Source material:

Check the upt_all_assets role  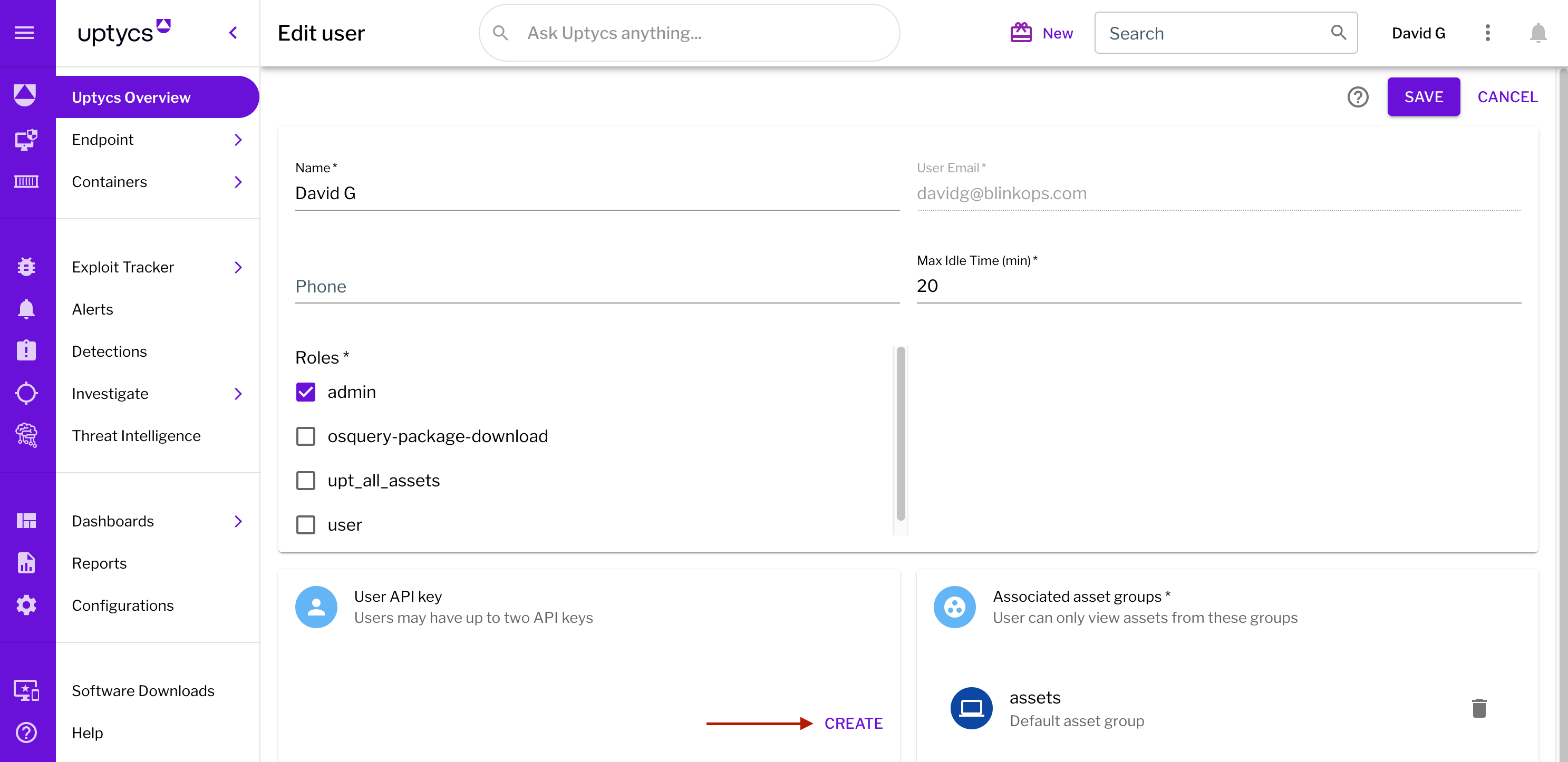point(306,480)
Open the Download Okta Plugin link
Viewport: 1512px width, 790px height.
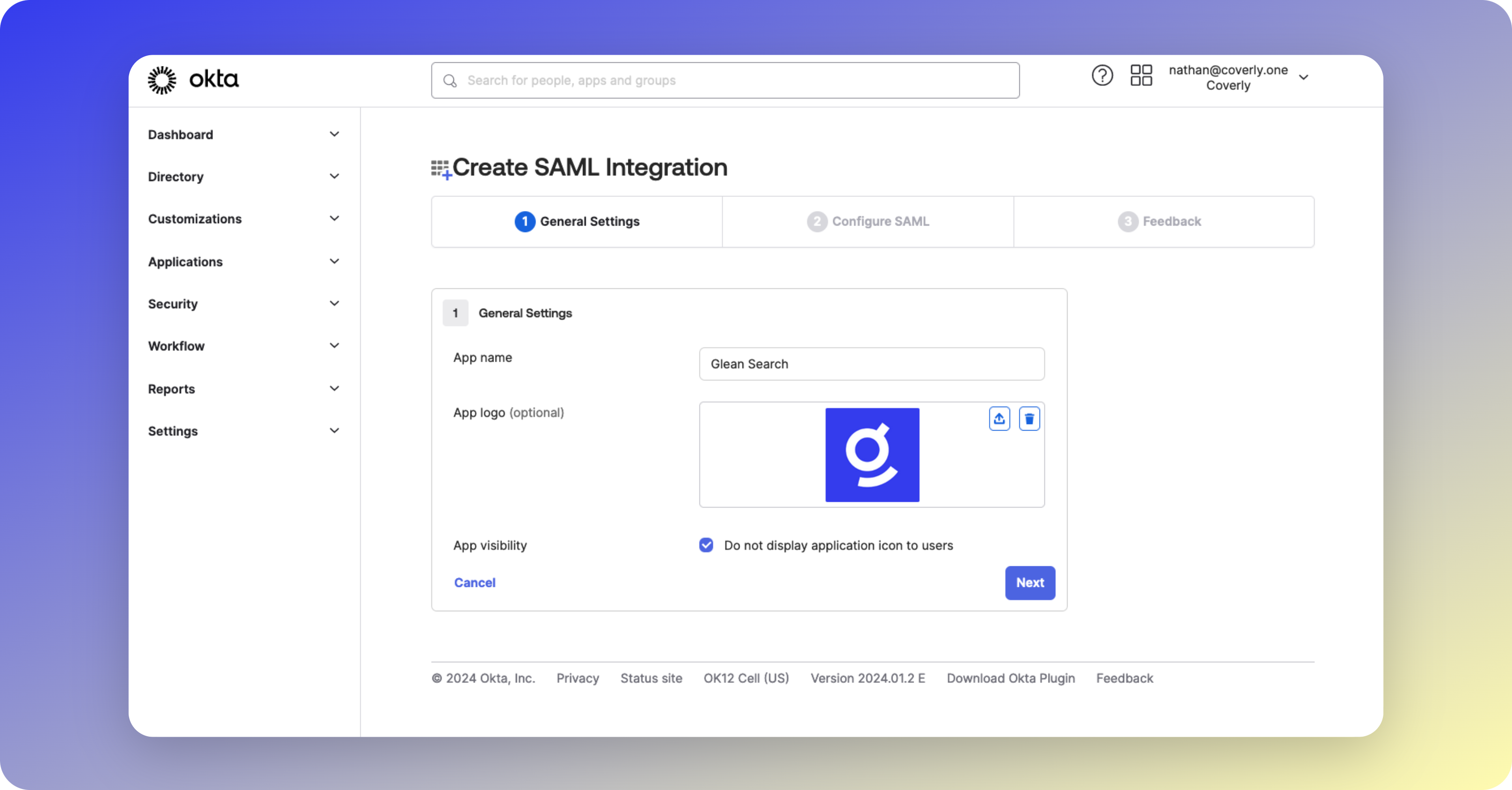point(1010,679)
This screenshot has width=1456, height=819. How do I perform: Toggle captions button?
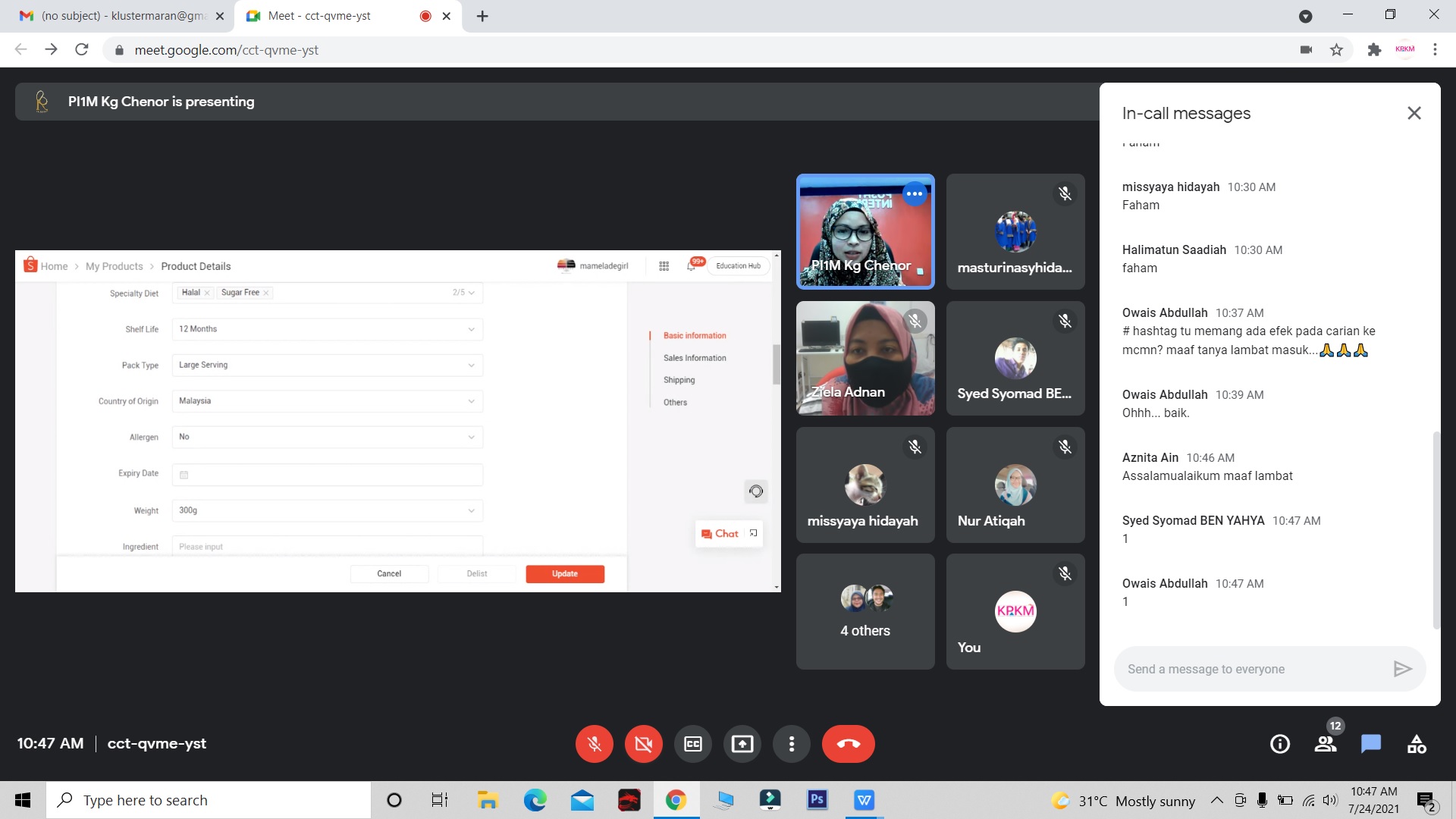coord(692,744)
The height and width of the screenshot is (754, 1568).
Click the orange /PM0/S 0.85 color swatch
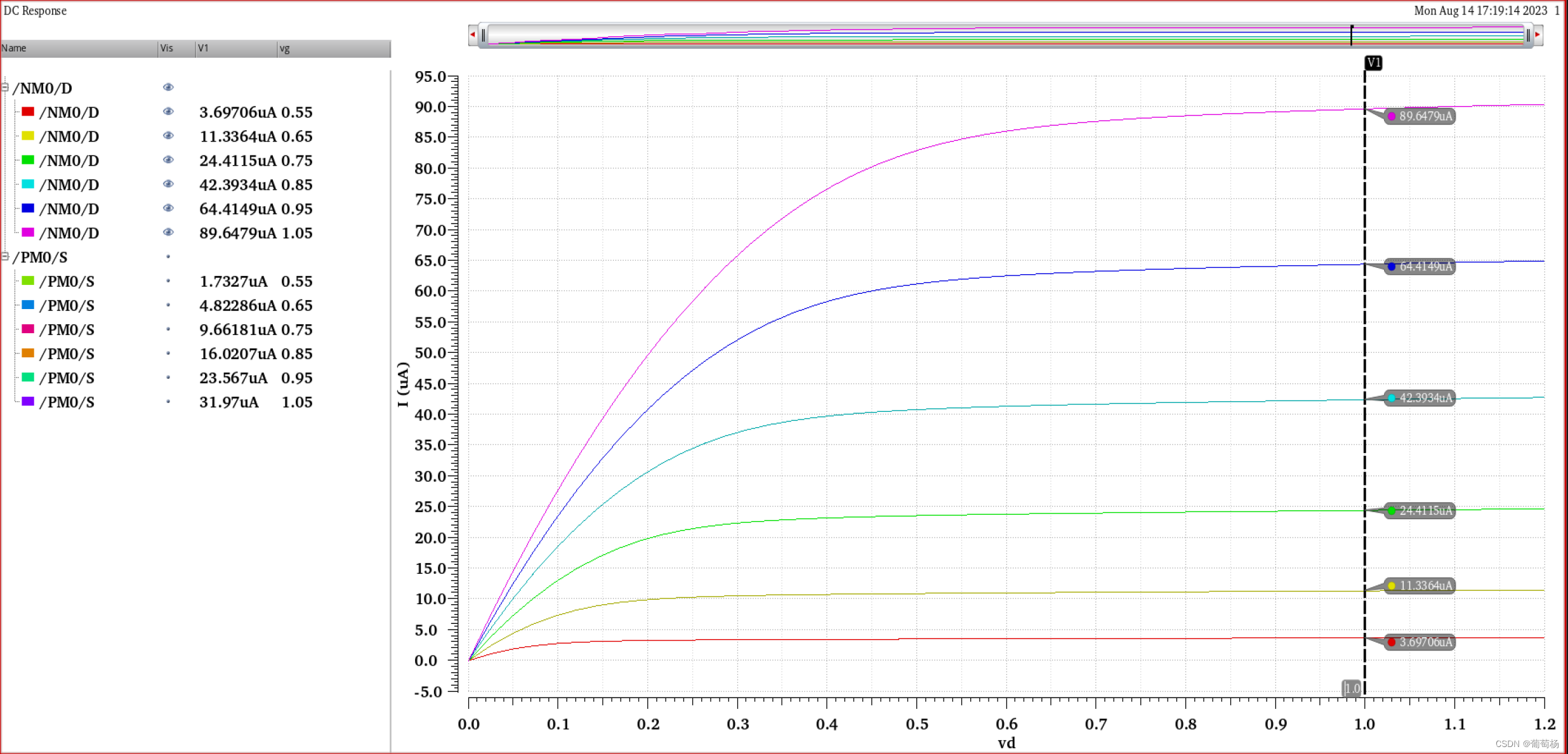pos(28,354)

Instructions for the task: Output each line of the listing above, word for word, from the one holding "Viewport: 1512px width, 790px height." through the last line, both included; omit the pictures.

Solution for this exercise:
Viewport: 1512px width, 790px height.
point(1010,679)
This screenshot has width=1456, height=819. How do I perform: Toggle captions button?
coord(692,744)
The height and width of the screenshot is (754, 1568).
Click the orange /PM0/S 0.85 color swatch
pos(28,354)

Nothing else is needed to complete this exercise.